Proposition2: Expected value is linear; that is, for random variables X and Y and some constant c,

\[E(X + Y ) = E(X) + E(Y )\\E(cX) = cE(X)\]

Proposition3: for two function g(X) f(x), $E(g(X)\pm f(X))=E(g(X))\pm E(f(X))$

Variance

\[Var(X)= E(X - E(X))^2\]

Proposition1: $Var(X)= E(X^2)- [E(X)]^2$

\[Var(X)= E(X - E(X))^2=E(X^2-2XE(X)+[E(X)]^2)=E(X^2-[E(X)]^2)=E(X^2)- [E(X)]^2\]

Proposition2: if c is constant, then $Var(c)=0$

Proposition3: if a,b are constants, then $Var(aX+b)=a^2 Var(X)$

PMF(概率质量函数)

The probability mass function (PMF) of a discrete random variable (a random variable with enumerable values) is a function that gives the probability that the random variable takes some value.

That is, given a discrete random variable X, its PMF is $f_X(x) = P(X = x)$

PDF(概率密度函数)

Let X be a random variable. Then X has a probability density function (PDF) $f_X(x)$ if

\[P(a\leq X \leq b) = \int^b_a f_X(x)\mathrm{d}x\]

a valid PDF must satisfy:

\[\forall x, f_X(x)\geq 0\\ \int_{-\infty} ^\infty f_X(x)\mathrm{d}x =1\]

CDF(累积分布函数)

The cumulative distribution function (CDF) of a random variable X is

\[F_X (x) = P (X \leq x)\]

Properties of CDFs: F_X is a valid CDF iff the following hold about F_X:

  1. monotonically nondecreasing
  2. right-continuous
  3. limx→−∞ FX (x) = 0 and limx→∞ FX (x) = 1.

Law of the unconscious statistician (LOTUS)

Let X be a continuous random variable, g : R → R continuous.

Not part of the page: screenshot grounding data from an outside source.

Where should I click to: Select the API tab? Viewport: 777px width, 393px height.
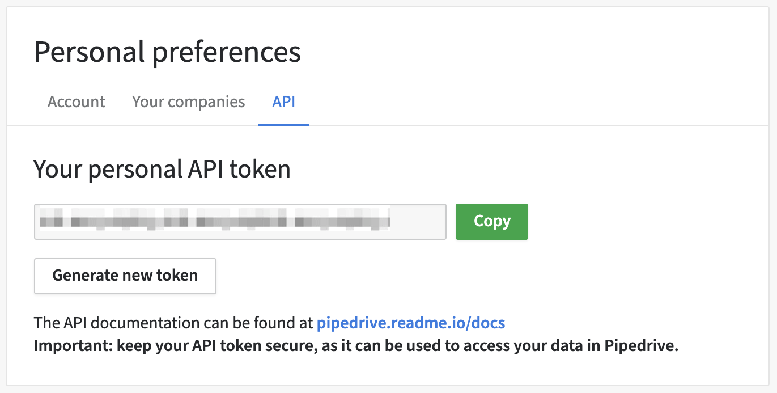click(x=283, y=102)
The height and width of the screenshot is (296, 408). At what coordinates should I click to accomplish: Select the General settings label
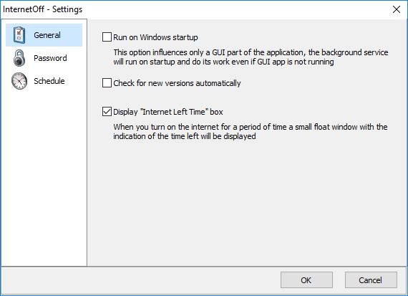[47, 35]
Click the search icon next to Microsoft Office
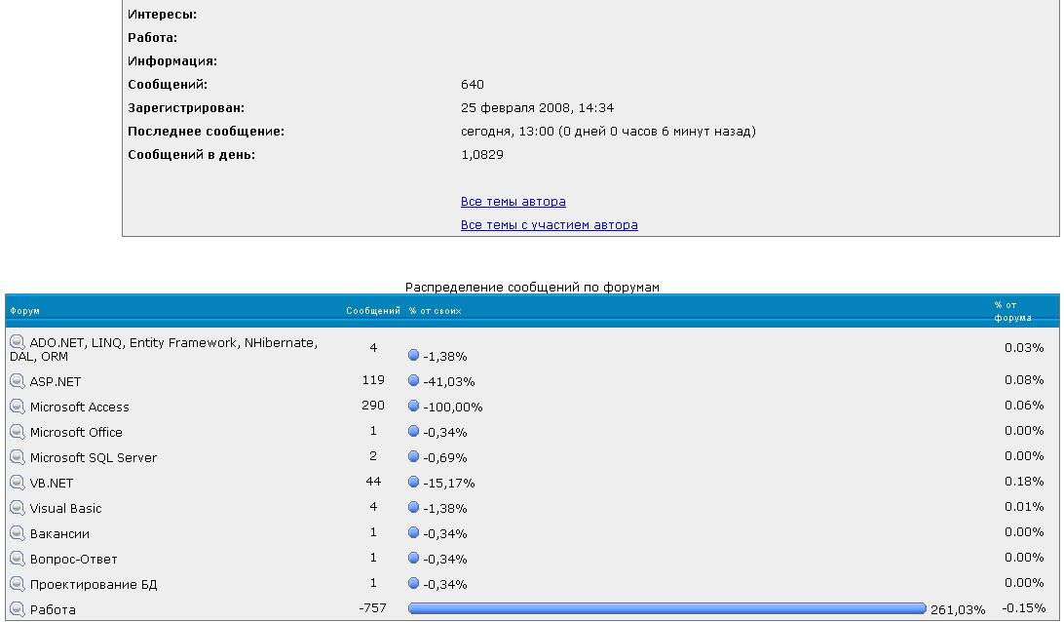 pyautogui.click(x=17, y=432)
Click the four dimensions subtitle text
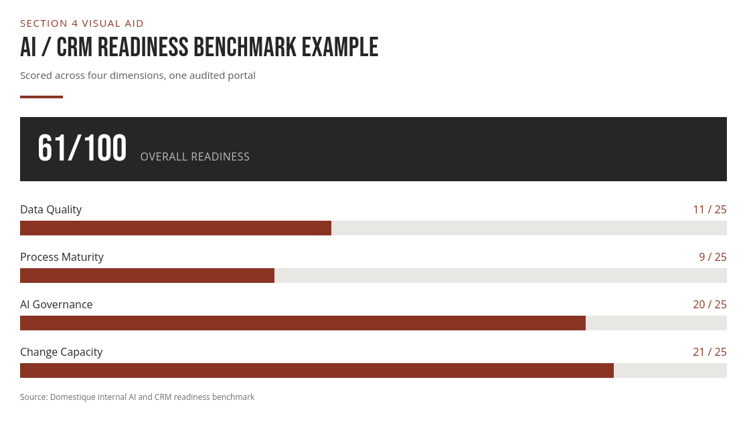The image size is (747, 422). coord(138,76)
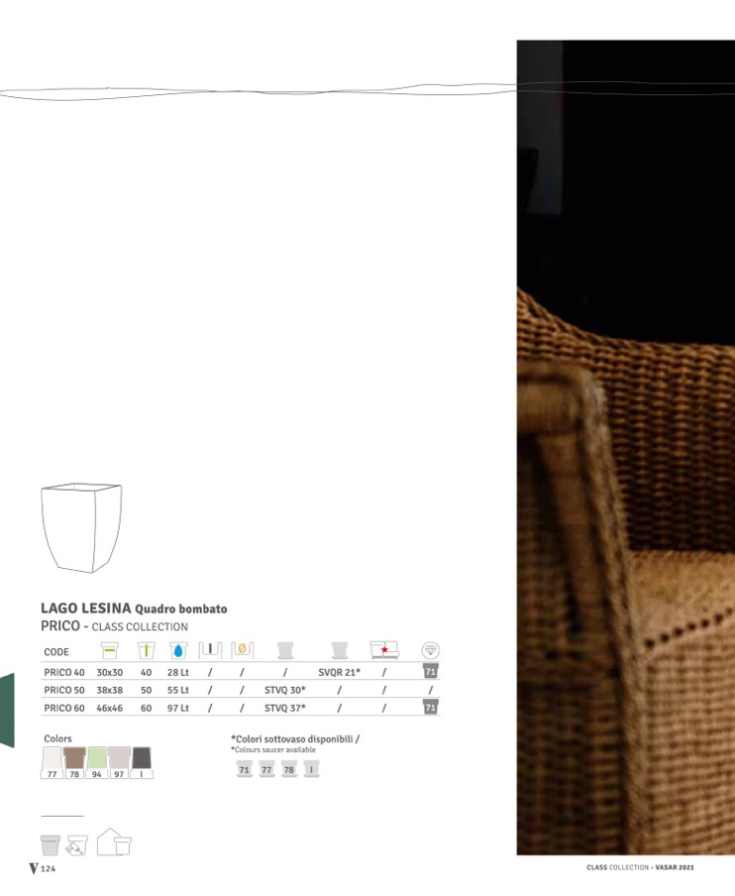This screenshot has height=896, width=735.
Task: Click the blue water drop capacity icon
Action: [x=177, y=651]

Then$E(g(X))=\int_{-\infty} ^\infty g(x)f_X(x)\mathrm{d}x$

where $f_X$ is the PDF of X. And for discrete X with PMF $f_X$, $E(g(X))=\sum_xg(X)f_X(x)$

This allows us to determine the expected value of g(X) without knowing its distribution.用分布算出的期望等于直接在概率空间上积分得到的期望

更好的解释加例题

Attention: E(g(X))≠g(E(X))

Moment-generating function (MGF) 矩母函数

A random variable X has moment-generating function (MGF)

\[M(t)=E(e^{tX})=E(\sum^\infty_{n=0}\frac{X^nt^n}{n!})=\sum^\infty_{n=0}\frac{E(X^n)t^n}{n!}\]

if M(t) is bounded on some interval (−ε,ε) about zero.

This observation also shows us that $E(X^n)=M^{(n)}(0)$

Claim: If X and Y have the same MGF, then they have the same CDF.

Observation: If X has MGF $M_X$ and Y has MGF $M_Y$ , then $M_{X+Y}=M_XM_Y$

关于矩的解释, 推导了一系列分布的MGF公式…

Discrete Distribution

Bernoulli

A random variable X is said to have the Bernoulli distribution if X has only two possible values, 0 and 1, and there is some p such that

\[P(X = 1) = p\\ P(X = 0) = 1 − p\]

We say that X ∼ Bern(p)

Let X ∼ Bern(p). Then $E(X) = p$, $var(X)=p(1-p)$

Binomial

The distribution of successes in n independent Bern(p) trials is called the binomial distribution and is given by

\[P(X = k) = \binom{n}{k}p^k(1 − p)^{n−k}\]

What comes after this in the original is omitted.